▸ Task to carry out: Convert the listing below into a JSON list of strings, one string per line, leaving out blank lines. Take only the lines from the one containing "The height and" up to and including the one containing "click(x=222, y=160)".

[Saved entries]
# # # # #
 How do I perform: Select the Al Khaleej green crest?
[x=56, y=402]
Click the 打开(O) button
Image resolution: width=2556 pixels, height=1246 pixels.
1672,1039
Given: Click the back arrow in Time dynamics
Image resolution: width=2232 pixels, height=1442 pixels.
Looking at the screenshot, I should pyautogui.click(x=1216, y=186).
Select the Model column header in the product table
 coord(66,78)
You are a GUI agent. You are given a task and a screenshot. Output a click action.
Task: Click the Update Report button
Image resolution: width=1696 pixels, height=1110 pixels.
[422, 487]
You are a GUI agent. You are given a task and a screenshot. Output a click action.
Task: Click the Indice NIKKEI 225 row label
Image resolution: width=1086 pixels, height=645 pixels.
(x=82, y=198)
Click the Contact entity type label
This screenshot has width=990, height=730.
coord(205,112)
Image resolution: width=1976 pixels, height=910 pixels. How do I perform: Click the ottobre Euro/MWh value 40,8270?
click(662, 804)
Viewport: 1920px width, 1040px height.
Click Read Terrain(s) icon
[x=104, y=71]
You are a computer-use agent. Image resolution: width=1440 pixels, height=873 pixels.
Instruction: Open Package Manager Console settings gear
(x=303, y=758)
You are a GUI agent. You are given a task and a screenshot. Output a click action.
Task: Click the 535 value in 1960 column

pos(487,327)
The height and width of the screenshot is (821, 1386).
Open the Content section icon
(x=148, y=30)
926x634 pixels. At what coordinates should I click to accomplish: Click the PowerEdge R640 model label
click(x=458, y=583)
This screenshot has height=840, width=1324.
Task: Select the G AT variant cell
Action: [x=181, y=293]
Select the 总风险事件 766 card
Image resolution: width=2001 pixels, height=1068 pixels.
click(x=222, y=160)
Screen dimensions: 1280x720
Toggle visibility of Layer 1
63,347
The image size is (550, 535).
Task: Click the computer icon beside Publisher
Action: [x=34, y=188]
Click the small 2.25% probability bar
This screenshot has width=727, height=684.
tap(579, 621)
# # # # #
▸ Expected answer:
[
  "The height and width of the screenshot is (821, 1386).",
  "Open the Content section icon",
  "(x=148, y=30)",
  "926x634 pixels. At what coordinates should I click to accomplish: Click the PowerEdge R640 model label",
  "click(x=458, y=583)",
  "This screenshot has height=840, width=1324.",
  "Task: Select the G AT variant cell",
  "Action: [x=181, y=293]",
  "Select the 总风险事件 766 card",
  "Image resolution: width=2001 pixels, height=1068 pixels.",
  "click(x=222, y=160)"
]